Leggiamo della sua giovinezza trascorsa ad Amsterdam, del difficile rapporto tra
i suoi genitori, dell’intenso legame con la madre con cui spesso la domenica
mattina, quando lui era un ragazzino e suo padre trascorreva la notte fuori con
l’amante, condivideva la colazione, infilandosi nel suo letto, ascoltando musica
o notizie alla radio e di come, pur avendo parteggiato per lei all’epoca del
tradimento, dalla morte di entrambi i genitori ha notato uno spostamento
graduale della sua comprensione, da esclusiva nei confronti della madre, a
parziale nei confronti del comportamento del padre.
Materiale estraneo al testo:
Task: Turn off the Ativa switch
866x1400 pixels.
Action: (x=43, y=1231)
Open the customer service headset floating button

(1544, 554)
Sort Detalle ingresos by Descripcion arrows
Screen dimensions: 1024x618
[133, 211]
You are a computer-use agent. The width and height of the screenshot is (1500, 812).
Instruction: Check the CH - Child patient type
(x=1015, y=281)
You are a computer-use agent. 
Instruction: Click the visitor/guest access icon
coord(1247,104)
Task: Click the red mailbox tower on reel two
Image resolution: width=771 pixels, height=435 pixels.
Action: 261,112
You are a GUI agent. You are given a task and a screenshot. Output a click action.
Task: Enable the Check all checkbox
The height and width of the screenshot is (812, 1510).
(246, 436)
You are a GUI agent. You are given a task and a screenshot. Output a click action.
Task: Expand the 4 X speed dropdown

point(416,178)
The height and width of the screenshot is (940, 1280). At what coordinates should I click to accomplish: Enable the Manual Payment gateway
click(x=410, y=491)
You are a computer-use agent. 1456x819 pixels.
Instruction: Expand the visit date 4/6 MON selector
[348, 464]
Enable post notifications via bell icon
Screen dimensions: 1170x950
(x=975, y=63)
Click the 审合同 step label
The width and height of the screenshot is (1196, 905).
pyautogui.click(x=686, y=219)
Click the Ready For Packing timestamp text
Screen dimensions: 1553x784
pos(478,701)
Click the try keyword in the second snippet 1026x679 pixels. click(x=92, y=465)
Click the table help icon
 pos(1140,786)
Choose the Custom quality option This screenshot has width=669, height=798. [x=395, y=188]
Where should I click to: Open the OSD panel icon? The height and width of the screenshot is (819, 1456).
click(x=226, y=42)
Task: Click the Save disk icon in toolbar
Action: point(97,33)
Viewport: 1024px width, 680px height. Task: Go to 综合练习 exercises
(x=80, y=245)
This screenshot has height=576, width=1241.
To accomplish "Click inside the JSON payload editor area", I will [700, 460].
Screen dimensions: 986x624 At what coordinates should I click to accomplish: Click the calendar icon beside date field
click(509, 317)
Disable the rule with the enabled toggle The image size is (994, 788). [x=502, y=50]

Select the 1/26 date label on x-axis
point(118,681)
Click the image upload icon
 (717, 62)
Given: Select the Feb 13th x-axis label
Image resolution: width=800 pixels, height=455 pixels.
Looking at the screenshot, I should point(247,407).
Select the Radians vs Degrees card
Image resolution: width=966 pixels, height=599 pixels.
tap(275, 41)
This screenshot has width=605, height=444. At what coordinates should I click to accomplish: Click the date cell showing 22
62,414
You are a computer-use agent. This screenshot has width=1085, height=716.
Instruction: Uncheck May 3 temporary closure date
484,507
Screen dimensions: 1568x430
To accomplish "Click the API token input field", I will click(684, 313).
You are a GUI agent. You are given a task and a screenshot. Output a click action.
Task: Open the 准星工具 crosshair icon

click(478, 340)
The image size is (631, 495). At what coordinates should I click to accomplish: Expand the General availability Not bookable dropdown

Racconta del suo desiderio
di fare in qualche modo la differenza attraverso la scrittura, stimolato anche
da un insegnante che apprezzava i suoi temi e racconti, riconoscendogli un
talento che lo avrebbe potuto trasformare in uno scrittore, appunto. Condivide
alcune questioni attuali: è contrario ai programmi scolastici che obbligano in
qualche modo i giovani a leggere alcuni libri (e non altri) e, nonostante sia un
promotore della lettura che considera un’attività piacevole e un efficace
rimedio contro la grigia noia quotidiana, riconosce anche il piacere di non
leggere, poiché aprendo un libro ci arrivano i pensieri di un’altra persona
mentre, a volte, è necessario soffermarsi sulle proprie idee e approfondirle.
Trova anche faticosi i social, che costringono a pubblicare un commento su ogni
tipo di evento, anche il più drammatico, in maniera sagace, poiché la tua
opinione deve essere “migliore” di quella che hanno i tuoi follower.
In questo libro c’è un momento che ho particolarmente apprezzato: oltre a
riconoscere il colpo di fortuna che ha permesso all’autore di assumere un
farmaco sperimentale che senza il coronavirus non sarebbe stato coperto
dall’assicurazione sanitaria, si scusa con gli eventuali lettori afflitti, come
lui, da una malattia che riduce drasticamente l’aspettativa di vita, ammettendo
di essere perfettamente consapevole del fatto che il suo è un punto di vista
privilegiato, da ricco: quando Koch comunica alla moglie l’infausta diagnosi, si
chiedono se concludere l’acquisto di un appartamento a Barcellona mentre,
magari, altre famiglie nella loro stessa situazione, si sono poste il problema
di come pagare le rate del frigorifero.
Koch è uno che ama raccontare storie, a suo modo un ribelle non violento che si
candida alle elezioni scolastiche con la promessa di non organizzare nulla, uno
che pensa che se il mondo dovesse finire sarebbe soprattutto per questa
assillante idea che non bisogna mai sprecare neanche un momento, uno che ritiene
il non fare nulla come la via più breve per raggiungere la felicità, uno che
ammette cha la pigrizia e qualche bicchiere in più l’abbiano influenzato
positivamente, uno che cerca sempre di contrapporre alle brutte notizie un
progetto per andare avanti. Herman Koch con Ne scriverai? non ci consegna un
addio, ma una filosofia di vita e preziosi consigli sulla gestione del tempo:
«Il godimento sta proprio nel passare del tempo. Nell’assenza di tempo».